からだを変えるために、からだからことばを紡ぎだす

 からだで学ぶという現象の本質を理解するためには、その固定観念を一旦横に置く必要があります。からだメタ認知の第一目的は自分のからだを変えることにあり、ことばはそのために「使える」手段です。自分のからだを変えるためのことばは、必ずしも世に問うて意味が伝わる媒体である必要はない。からだの現状を外的表象化する手段として、なんだか妙ちくりんなオノマトペのような媒体であることも多いはずです。デザイナが創造的なアイディアを生み出すために、途中で手描きで落書きのようなスケッチを残すことは一般的ですが、からだメタ認知理論におけることばもそのような存在です。曖昧で、正確というよりもイメージが勝った、本人にしか理解できない媒体です。自分のからだを表現しようとして生まれたことばが、世の人に問うていきなり意味が伝わるような媒体であるわけがありません。連載の第1回記事にも書いた表現で言えば、からだにgroundingしたことばこそが必要なことばなのです。そういうことばをからだから紡ぎだして、ことばがことばを生むフェーズを経て、からだの感じ方を変えていくというサイクルを根気強く回すことが、最終的にからだでの学びを促します。ことばはからだを変えるための手段ですが、からだが変わった暁には、オリジナルなことばが紡ぎだされているのです(それはプロダクトになる可能性もあります)。「ことば」を冒頭に書いた前者の意味で捉えていては、からだでの学びを自分のからだに生じさせることはできないでしょうし、からだメタ認知の本質も理解できないと思います。
 僕は昨年春以来、野球人生でずっと苦手だったインコースの球をうまく打てるようになりました。今ではショート・サード方向に強烈なライナー性の打球が頻繁に飛びます。
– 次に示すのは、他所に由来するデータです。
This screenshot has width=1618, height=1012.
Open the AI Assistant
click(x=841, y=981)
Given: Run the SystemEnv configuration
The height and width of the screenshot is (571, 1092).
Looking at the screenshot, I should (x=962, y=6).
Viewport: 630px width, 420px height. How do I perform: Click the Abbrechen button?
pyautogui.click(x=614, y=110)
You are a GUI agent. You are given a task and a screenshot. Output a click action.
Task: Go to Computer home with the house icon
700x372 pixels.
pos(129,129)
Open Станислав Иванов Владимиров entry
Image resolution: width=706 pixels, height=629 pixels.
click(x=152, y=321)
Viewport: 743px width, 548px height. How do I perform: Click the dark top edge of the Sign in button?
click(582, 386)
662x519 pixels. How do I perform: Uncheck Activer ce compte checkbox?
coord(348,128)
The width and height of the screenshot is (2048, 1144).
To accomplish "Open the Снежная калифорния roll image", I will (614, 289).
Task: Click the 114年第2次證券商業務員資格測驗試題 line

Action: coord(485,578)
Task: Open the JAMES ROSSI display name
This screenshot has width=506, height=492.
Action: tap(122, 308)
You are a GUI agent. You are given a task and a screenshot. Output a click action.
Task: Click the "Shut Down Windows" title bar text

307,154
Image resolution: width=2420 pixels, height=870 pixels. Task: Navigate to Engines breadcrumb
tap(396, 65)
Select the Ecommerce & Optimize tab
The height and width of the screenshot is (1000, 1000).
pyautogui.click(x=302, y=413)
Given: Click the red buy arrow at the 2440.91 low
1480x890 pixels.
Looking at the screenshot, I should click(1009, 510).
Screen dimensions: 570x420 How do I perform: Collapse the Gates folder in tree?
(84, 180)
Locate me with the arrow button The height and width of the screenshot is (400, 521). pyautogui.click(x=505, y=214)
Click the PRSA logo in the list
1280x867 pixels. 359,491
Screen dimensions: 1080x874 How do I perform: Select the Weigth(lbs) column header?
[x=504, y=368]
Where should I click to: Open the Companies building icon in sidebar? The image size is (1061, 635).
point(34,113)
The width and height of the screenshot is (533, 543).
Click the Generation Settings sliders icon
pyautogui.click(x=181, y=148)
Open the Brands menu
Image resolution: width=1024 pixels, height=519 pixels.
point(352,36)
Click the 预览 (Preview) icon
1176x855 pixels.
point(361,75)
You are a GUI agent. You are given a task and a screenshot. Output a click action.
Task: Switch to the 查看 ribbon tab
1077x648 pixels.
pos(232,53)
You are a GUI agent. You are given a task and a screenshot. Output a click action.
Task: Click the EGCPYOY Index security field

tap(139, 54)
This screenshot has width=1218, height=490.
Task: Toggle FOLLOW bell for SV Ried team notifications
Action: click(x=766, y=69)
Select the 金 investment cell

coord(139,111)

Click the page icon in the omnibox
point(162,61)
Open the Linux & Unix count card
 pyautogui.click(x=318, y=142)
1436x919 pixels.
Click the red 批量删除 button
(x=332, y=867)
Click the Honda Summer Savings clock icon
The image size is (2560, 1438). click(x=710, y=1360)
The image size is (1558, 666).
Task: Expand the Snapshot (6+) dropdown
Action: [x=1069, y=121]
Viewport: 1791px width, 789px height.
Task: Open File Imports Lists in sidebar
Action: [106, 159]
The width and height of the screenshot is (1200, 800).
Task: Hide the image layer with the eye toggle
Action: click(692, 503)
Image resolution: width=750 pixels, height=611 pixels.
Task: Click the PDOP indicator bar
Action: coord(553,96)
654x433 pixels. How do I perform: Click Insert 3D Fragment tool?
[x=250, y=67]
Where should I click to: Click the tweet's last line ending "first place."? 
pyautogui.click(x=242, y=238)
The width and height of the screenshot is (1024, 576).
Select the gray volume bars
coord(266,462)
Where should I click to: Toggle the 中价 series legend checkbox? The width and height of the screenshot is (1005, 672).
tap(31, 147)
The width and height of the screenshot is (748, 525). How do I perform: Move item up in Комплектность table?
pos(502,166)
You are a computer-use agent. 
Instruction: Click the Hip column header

自分のからだから紡ぎだされてきた、いまの僕にとってホットなことばは、「右肘で身体の軸を押しこみながらインパクトの形をつくる」です。

参考文献

[1] 諏訪正樹. (2009). 身体性としてのシンボル創発, 計測と制御, Vol.48,No.1,pp.76-82.

[2] 諏訪正樹. (2012). “からだで学ぶ”ことの意味 ―学び・教育における身体性―, SFC Journal,“学びのための環境デザイン”特集号, Vol.12, No.2, pp.9-18.